__WRITTEN REQUEST__
Reproduce the rows below word for word, omitting the pictures.

===== DATA FOR PROCESSING =====

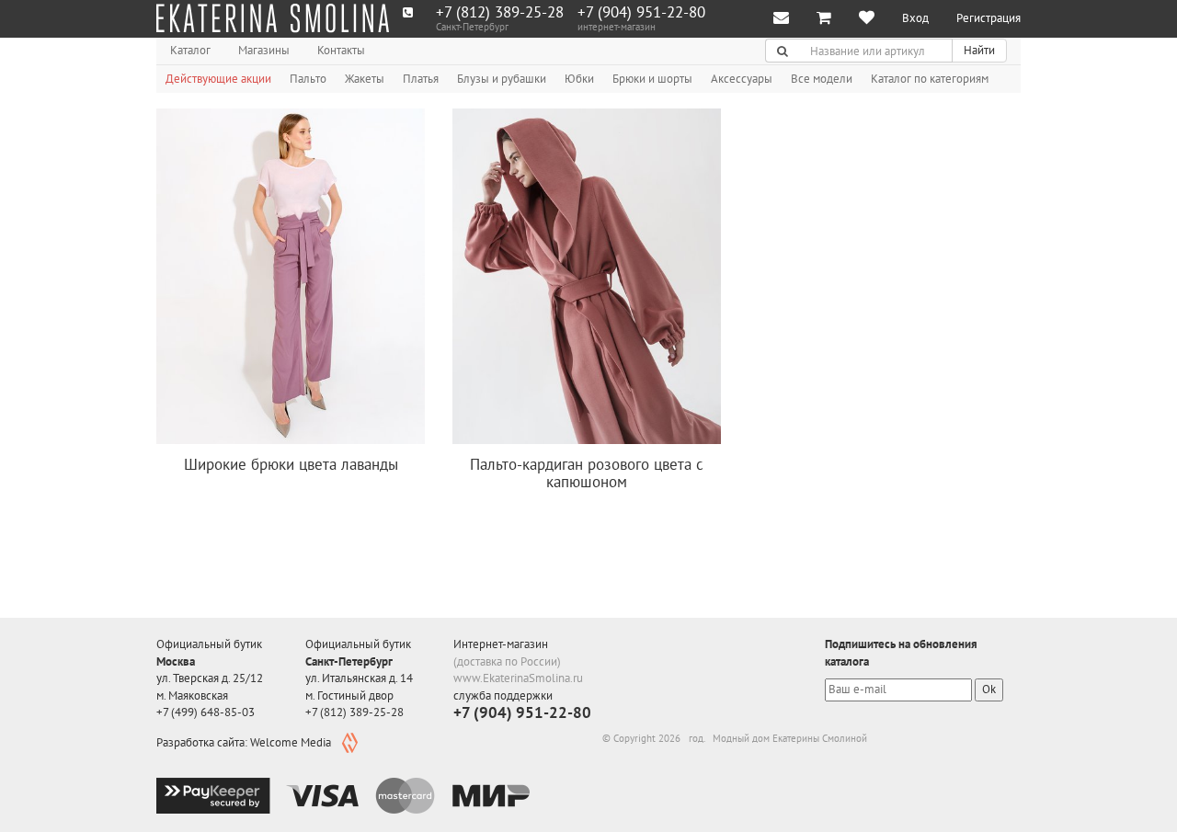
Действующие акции (218, 78)
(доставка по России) (507, 661)
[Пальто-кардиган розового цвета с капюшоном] (586, 276)
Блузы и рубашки (501, 78)
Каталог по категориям (929, 78)
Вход (915, 18)
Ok (989, 689)
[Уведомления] (781, 19)
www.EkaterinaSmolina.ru (518, 678)
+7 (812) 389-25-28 (500, 12)
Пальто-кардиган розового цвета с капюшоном (586, 473)
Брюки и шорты (652, 78)
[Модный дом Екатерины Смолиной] (273, 18)
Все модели (821, 78)
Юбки (579, 78)
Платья (421, 78)
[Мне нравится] (866, 19)
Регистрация (988, 18)
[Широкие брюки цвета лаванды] (290, 276)
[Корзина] (824, 19)
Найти (979, 50)
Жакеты (364, 78)
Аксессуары (741, 78)
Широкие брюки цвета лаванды (291, 464)
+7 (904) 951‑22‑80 (641, 12)
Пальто (308, 78)
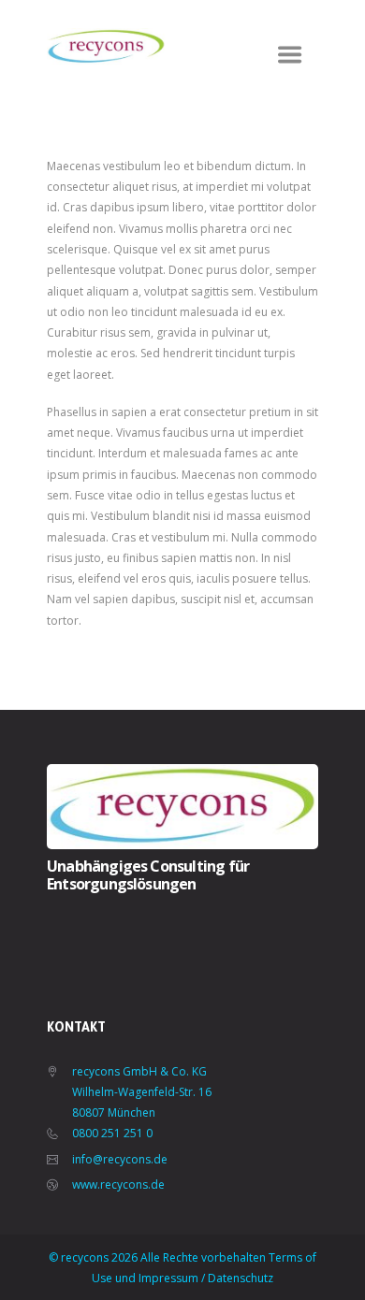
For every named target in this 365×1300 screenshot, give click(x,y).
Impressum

=====

__SOLVED PROBLEM__
Действующие акции (218, 78)
(доставка по России) (507, 661)
[Пальто-кардиган розового цвета с капюшоном] (586, 276)
Блузы и рубашки (501, 78)
Каталог по категориям (929, 78)
Вход (915, 18)
Ok (989, 689)
[Уведомления] (781, 19)
www.EkaterinaSmolina.ru (518, 678)
+7 (812) 389-25-28 (500, 12)
Пальто-кардиган розового цвета с капюшоном (586, 473)
Брюки и шорты (652, 78)
[Модный дом Екатерины Смолиной] (273, 18)
Все модели (821, 78)
Юбки (579, 78)
Платья (421, 78)
[Мне нравится] (866, 19)
Регистрация (988, 18)
[Широкие брюки цвета лаванды] (290, 276)
[Корзина] (824, 19)
Найти (979, 50)
Жакеты (364, 78)
Аксессуары (741, 78)
Широкие брюки цвета лаванды (291, 464)
+7 (904) 951‑22‑80 (641, 12)
Пальто (308, 78)
For every named target in this 365×1300 screenshot, give click(x,y).
Impressum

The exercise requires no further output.